Page tools
codexalimentarius > News and Events > News details

No time to waste to conserve antibiotics for future generations


Lee Eui-kyung Minister of Food and Drug Safety, Republic of Korea, opened the Ad hoc Codex Intergovernmental Task Force on Antimicrobial Resistance (AMR), in Pyeongchang, underlining the need for bold action in order to conserve antibiotics for future generations. Minister Lee Eui-kyung urged delegates to move forward on their programme of work and complete the tasks assigned. “It's more crucial to have our recommendations and plans in place, than our plans themselves”, she said.

Dr. Sangryeol Ryu

Dr. Sangryeol Ryu, chairing TFAMR7

Due to the unfortunate ill health of Professor Park, the Republic of Korea has designated Dr. Sangryeol Ryu (centre, above) to chair this 7th session of the task force.

Constanza Vergara

AMR is a worldwide threat to Health, not only for humans, but also for animals and plants, where food security will be threatened also. “Codex Alimentarius is the scenario where we can contribute to minimize this threat through the developed of standards that are implemented”, said Constanza Vergara Escobar, Chile, one of the co-chairpersons that have worked to prepare the texts currently before the task force for discussion.

Chile is “very enthusiastic on moving forward on the step procedure, since we think member countries understand how much we all need to have these standards, not only for combating AMR issues related to food safety, but also to set a framework that will allow us to maintain the fair practices in food trade”, she said.    

Haileyesus Getahun Gebreone, WHO said: “Antimicrobial resistance and also the emergence of drug resistant infections is currently posing a great threat for what we have achieved in the last century in human medicine as well as animal health”. Responding in a coordinated manner and also really attacking and also preventing and containing the problem is essential. “That is also why One Health is important”, he said.

The task force on AMR has the goal of drafting two documents to help countries prepare a response to antimicrobial resistance. “When these are completed, this will allow countries to draft their own national legislation”, said Jeff Lejeune FAO. There are two important facts on these documents concerning the Codex texts being prepared. “One is the collaborative nature and transparency that everybody agrees on the on the documents. And the second thing is that they're scientifically based, so they stand the test of time”, he said.

AMR requires champions and leaders.

Sarah Cahill, Codex Secretariat said: “Establishing standards, international standards and anti-microbial resistance requires champions and leaders and the Ministry for Food and Drug Safety [in Korea] has played this role when it comes to Task Force AMR”. The expectation is that within another year “we will successfully conclude new standards and revised standards to help countries around the world address antimicrobial resistance”, she said.

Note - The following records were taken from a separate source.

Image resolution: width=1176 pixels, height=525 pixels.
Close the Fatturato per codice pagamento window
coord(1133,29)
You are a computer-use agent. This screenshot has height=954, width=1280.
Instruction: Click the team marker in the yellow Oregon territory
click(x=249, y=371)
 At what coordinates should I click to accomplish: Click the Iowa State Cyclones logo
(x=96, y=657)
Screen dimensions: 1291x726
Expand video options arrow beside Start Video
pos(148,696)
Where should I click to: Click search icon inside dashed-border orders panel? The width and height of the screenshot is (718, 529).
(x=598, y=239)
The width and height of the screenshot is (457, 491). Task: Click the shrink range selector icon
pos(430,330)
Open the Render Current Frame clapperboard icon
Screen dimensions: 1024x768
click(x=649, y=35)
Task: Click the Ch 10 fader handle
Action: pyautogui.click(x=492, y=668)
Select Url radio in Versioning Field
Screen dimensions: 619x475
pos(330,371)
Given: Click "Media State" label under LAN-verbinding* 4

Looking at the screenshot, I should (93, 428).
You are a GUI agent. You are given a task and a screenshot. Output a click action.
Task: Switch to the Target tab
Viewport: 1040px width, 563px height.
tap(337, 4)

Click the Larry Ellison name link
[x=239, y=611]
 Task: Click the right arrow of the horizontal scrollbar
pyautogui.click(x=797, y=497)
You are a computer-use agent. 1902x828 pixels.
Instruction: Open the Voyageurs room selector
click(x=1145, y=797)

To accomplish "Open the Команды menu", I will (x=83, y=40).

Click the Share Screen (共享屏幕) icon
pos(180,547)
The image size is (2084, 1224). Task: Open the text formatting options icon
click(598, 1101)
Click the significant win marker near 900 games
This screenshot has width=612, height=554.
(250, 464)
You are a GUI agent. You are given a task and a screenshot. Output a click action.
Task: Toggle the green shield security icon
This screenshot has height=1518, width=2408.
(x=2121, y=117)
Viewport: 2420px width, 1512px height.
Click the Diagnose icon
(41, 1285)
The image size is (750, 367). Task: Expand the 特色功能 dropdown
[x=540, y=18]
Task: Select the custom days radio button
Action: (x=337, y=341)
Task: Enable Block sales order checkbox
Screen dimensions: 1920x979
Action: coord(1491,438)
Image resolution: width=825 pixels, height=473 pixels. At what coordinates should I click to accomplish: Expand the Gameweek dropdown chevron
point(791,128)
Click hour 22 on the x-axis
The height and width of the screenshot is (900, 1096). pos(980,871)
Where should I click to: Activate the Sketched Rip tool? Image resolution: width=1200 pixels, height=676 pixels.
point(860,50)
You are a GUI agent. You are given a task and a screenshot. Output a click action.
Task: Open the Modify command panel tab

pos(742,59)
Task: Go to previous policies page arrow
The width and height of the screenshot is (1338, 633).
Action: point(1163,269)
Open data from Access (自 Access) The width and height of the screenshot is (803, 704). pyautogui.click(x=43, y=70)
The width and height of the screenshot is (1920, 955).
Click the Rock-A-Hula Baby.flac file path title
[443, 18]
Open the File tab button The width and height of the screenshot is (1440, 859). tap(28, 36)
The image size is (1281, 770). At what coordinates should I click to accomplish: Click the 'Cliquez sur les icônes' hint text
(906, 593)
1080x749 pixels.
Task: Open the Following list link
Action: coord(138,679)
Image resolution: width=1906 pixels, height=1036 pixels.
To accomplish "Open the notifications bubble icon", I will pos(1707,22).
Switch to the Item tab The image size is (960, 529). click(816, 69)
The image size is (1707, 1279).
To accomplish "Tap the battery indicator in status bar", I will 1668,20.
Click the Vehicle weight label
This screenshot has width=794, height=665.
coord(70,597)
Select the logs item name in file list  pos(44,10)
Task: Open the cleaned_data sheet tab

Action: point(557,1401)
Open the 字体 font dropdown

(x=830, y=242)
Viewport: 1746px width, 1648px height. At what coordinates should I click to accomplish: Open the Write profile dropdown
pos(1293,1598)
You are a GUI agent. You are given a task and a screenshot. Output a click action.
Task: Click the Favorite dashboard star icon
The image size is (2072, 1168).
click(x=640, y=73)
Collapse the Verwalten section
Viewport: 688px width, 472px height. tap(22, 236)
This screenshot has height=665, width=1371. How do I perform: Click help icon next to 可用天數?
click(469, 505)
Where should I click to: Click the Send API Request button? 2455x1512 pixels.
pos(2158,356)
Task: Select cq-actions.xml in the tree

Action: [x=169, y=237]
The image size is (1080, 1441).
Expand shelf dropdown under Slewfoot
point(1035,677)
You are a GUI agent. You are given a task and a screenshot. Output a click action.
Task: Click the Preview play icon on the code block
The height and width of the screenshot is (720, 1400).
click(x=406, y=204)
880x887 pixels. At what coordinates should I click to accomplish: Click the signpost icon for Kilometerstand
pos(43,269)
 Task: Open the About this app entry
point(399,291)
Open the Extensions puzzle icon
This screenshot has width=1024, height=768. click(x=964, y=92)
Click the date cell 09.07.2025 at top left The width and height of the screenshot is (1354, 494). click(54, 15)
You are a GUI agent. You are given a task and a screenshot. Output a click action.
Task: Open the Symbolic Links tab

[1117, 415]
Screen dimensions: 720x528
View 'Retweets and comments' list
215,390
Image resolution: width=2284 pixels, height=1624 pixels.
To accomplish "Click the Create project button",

The Republic of Korea launched its national action plan in 2016 for protecting public health by optimal use and reduced use of antimicrobials and through control of the spread of drug-resistant bacteria.

Korea’s national action plan includes improving farm sanitation and bio-security for infection prevention and requires a prescription for some critically important antibiotics.

All stakeholders in the food chain, from farm to table are making an effort to tackle AMR.